I'm a 16 year old in the 11Th grade and I'm thinking about the idiosyncrasies of life. Once again--Why? It's amazing, the number of unexpected surprises you find when your just trying to be normal-just trying to 'fit in' to that same like minded crowd i mentioned earlier. In the past two years, I've lost two dear, dear brothers. These two guys were my world. Without them, my life feels empty and dark, helpless and hopeless. I yearn for that extreme warmth of their company. I hate it when you're made to forget things and try to move on with life. My thoughts race back and forth--its pointless to grieve over irreversible changes like these--but then again, its a whole new life without them, and it seems close to impossible to even try living it.

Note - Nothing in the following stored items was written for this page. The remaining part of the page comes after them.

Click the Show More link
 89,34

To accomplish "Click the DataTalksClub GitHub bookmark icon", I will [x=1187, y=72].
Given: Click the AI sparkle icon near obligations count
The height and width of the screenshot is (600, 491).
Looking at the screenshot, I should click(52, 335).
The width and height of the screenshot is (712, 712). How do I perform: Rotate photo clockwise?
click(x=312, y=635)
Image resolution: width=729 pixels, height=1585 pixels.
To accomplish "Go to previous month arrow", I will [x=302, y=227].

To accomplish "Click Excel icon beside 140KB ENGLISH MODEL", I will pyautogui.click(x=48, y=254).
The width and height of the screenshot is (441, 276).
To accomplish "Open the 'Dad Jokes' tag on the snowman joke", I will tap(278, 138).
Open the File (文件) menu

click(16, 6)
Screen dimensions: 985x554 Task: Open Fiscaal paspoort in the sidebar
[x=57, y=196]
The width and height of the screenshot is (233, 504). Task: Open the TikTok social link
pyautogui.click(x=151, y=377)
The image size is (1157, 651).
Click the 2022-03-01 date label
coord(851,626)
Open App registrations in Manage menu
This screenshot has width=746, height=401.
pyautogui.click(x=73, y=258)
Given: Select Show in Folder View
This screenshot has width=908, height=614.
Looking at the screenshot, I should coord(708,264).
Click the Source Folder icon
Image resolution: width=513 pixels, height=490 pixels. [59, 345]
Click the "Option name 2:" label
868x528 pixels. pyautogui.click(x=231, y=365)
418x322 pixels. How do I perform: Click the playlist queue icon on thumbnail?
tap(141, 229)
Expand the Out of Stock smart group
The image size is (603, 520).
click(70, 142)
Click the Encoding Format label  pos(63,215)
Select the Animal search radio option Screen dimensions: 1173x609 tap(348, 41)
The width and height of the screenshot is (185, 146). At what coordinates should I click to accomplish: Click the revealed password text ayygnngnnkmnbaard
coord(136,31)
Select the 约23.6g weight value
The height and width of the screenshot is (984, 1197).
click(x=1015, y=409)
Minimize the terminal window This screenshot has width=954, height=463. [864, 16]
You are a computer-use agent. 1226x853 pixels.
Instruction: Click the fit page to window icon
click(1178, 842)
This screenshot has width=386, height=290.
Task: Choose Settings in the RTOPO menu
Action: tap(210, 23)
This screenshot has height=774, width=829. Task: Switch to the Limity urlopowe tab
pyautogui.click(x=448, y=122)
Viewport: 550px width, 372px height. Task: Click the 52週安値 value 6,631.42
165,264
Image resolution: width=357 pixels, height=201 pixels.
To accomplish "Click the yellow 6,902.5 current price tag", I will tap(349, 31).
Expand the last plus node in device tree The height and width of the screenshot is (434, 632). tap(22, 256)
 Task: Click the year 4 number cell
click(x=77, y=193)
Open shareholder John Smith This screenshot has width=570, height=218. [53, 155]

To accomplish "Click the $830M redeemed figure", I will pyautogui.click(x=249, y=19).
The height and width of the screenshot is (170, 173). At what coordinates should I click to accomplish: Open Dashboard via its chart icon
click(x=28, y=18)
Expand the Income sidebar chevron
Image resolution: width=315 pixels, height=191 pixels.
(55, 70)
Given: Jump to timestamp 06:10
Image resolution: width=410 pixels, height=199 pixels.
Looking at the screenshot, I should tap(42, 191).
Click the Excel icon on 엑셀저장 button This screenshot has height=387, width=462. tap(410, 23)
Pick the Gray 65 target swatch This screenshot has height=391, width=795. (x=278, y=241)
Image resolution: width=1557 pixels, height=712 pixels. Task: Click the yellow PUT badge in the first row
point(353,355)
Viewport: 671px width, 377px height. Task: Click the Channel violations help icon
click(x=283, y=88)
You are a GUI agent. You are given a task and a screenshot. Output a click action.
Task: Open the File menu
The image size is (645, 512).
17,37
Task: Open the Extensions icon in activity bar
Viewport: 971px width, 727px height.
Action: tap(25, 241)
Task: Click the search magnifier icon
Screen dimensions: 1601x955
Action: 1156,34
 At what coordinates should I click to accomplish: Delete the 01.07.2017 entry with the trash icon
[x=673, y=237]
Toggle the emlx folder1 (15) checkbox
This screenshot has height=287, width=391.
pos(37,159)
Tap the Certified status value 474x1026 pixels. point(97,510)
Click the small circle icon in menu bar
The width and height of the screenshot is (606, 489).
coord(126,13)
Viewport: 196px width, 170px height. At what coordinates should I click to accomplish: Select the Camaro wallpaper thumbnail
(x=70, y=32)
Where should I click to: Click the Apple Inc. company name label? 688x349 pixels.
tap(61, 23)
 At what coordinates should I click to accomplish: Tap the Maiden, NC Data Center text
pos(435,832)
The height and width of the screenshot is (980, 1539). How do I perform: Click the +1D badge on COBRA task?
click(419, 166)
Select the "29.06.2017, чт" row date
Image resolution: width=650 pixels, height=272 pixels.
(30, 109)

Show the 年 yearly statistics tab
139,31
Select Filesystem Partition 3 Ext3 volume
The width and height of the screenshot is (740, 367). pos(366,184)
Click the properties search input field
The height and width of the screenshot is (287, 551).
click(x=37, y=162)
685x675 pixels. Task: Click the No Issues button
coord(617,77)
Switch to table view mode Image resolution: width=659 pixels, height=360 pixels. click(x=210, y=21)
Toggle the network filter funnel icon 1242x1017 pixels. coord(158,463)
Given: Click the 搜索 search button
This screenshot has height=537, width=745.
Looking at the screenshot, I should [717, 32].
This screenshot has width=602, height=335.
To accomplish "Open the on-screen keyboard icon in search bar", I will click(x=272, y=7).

One can't sit around moping for days, not getting anything done, inconveniencing other people dependent on you and making things awkward around others. And there again it all comes down to pleasing the people around you. No free, open window for you to just be lost in your thoughts and be with yourself--just purely yourself. You're always trying to be someone others will like and accept as one of their own.
It's mind boggling--trying to wonder how to move past these bizarre experiences and get a grip on life. In an ideal world, it would seem morally very selfish to go ahead and deal with things like nothing happened. But in reality, you'd be quite a pain if you didn't. The memories of both my brothers spring up within me without any warning at all very often and it depresses me terribly--and I've always wondered why the pain--that emotional pang never got any better with time. Perhaps its because I never fully got a chance to grieve. I was left to myself for one day-just one and the next-I was back to my studies. Off to classes and exams. Things don't change, they don't wait for you.
Death still freaks me out. Gives me the chills. It makes me go inside my shell and shudder. It sends a chill down my spine. I can deal with live and frisky roaches and lizards-But dead ones, I cant even go close to.
It's so funny how these incidents can change your whole perspective of things. How it makes you think differently and how it makes you grow. And then again, I feel stupid thinking about these things in such utter detail--It makes me feel weird and then again the thought that pops into my mind is--my friends will think I'm insane! And here we come round again--the human-a slave of society. My thoughts contradict themselves! Life-its ironic. lets just deal with it.